I mean, i’ts hard for me to be nostalgic in general, but still.

That said, while it’s really hard for me to have nostalgia for the traditional Venezuelan food, that is not to say I don’t basically eat what I ate when I lived there. Arepa is the big one, the people’s food, but I was the sort of weirdo that preferred bread over it, and to this day my go-to food is still bread or sandwiches and the like.

I still cook meat the way we cooked it back at my parents’ place, and one of the biggest breakthroughs I had last year was finding the same type of vinegar I bought before moving.

Sidenote, I’ve been making an active effort to not call my parents’ place “home”, not because I’m not attached to the place anymore, but because in my mind it devalues the place I’ve been living in for the last 5 years that IS my current home.

Anyway, you get the point, I have negative attachment to what’s traditional, but that’s not to say that I don’t have traditions I still adhere to. And one of those traditions I’ve been chasing is Papas Arrugadas.
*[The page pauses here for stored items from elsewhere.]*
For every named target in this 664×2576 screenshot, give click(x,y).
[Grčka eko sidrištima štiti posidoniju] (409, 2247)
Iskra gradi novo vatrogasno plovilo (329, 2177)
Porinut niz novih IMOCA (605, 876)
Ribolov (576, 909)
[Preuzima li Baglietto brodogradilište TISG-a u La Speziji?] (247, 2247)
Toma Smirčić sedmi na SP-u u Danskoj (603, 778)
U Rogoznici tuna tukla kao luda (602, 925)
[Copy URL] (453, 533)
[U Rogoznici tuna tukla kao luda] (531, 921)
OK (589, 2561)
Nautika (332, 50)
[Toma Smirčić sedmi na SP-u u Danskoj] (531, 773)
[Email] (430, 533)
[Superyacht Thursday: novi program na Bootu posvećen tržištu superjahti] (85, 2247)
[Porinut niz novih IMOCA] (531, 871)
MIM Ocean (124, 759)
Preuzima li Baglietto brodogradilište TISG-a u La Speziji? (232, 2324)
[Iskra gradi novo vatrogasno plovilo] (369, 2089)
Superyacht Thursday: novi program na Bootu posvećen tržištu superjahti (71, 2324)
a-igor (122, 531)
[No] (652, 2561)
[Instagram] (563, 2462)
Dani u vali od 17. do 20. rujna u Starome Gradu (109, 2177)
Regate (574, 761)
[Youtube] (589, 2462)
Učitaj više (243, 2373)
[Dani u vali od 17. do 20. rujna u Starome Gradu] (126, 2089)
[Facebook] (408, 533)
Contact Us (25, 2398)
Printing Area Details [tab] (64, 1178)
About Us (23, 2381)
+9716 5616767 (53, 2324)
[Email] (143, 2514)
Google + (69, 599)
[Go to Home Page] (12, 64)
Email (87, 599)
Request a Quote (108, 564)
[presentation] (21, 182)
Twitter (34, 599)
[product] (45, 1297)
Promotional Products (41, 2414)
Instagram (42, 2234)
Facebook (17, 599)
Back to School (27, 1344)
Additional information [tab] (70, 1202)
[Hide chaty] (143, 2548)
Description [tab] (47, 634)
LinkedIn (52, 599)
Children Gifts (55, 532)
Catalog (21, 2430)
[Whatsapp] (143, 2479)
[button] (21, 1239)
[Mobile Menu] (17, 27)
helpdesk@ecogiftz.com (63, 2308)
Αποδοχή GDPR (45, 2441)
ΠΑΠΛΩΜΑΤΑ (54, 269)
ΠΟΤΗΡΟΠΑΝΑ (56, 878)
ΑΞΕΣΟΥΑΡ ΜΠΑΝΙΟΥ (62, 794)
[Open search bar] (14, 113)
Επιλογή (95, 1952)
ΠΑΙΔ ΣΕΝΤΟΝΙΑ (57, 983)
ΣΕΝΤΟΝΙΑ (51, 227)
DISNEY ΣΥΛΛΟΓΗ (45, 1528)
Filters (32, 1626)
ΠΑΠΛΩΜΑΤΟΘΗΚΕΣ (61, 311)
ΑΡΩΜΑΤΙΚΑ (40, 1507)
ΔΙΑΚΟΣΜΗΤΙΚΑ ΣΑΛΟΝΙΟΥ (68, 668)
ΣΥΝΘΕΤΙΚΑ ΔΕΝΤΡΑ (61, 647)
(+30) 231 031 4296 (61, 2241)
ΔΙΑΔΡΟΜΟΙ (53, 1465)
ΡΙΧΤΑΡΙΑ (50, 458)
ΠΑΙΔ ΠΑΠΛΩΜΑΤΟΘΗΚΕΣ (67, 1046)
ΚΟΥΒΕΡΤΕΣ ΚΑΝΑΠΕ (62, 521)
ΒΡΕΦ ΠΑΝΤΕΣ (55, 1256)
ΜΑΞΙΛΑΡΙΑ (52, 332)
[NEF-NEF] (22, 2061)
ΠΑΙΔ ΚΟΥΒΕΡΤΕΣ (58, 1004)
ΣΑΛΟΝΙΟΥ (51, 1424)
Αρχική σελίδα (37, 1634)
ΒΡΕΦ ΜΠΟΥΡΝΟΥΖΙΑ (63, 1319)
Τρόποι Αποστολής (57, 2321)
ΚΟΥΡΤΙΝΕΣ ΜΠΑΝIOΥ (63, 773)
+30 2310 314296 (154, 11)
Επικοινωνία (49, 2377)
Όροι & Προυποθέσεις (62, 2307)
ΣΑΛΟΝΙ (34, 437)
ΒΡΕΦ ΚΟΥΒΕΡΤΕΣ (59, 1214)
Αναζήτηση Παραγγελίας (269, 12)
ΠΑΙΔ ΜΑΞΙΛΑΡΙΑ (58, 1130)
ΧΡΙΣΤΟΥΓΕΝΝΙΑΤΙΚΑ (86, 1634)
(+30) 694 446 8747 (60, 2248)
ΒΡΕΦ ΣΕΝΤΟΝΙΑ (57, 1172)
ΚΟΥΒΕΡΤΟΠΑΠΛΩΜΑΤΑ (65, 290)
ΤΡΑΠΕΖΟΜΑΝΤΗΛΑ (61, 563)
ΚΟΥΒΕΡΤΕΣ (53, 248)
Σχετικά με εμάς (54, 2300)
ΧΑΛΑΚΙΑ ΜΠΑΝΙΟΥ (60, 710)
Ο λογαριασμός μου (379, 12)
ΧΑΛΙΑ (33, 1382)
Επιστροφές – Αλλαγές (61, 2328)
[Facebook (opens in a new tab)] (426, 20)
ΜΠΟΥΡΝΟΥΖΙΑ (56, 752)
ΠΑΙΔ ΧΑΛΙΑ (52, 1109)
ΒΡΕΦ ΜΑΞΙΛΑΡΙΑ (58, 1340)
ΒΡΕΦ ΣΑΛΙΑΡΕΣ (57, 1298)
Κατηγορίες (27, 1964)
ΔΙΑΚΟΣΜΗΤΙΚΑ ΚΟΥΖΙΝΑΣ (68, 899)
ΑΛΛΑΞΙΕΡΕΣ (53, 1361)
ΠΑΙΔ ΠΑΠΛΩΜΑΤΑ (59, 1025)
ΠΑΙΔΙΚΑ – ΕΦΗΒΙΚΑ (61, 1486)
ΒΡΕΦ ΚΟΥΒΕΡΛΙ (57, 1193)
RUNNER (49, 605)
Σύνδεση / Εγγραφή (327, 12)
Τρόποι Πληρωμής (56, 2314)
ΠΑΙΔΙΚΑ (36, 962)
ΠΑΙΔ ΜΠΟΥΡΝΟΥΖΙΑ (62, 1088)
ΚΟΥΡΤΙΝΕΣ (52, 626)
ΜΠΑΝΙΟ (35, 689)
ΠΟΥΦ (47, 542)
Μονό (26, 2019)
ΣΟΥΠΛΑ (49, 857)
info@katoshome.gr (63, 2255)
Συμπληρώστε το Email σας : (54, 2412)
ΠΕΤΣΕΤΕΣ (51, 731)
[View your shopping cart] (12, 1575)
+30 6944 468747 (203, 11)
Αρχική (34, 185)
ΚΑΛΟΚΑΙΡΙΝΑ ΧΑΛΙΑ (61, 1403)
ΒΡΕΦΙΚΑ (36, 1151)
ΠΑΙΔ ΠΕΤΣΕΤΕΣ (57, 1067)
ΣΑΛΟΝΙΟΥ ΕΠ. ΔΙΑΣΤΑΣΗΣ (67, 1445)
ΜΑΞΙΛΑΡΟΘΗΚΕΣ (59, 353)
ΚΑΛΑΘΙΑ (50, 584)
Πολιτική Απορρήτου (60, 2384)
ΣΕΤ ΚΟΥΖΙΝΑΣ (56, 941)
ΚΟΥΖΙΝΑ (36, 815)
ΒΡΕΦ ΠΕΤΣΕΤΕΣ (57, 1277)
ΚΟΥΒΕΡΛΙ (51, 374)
The name translates roughly to “wrinkled potatoes”. It’s a recipe where potatoes are cooked in salt to the point they kinda dry a little. When just made the salt coating is an interesting texture but then after they cool they become slightly chewy in a way I enjoy.

I’ve been making attempts over my years in Japan to make them to no avail, so today I finally decided to check how the heck the recipe goes.

So long story short I was missing a step. First you cook the potatoes on roughly 1/4th the weight of the potatoes in salt, that I was already doing. The step I missed was that after draining the water I have to pour more salt WHILE THE POT IS STILL OVER FIRE, that was the step I missed.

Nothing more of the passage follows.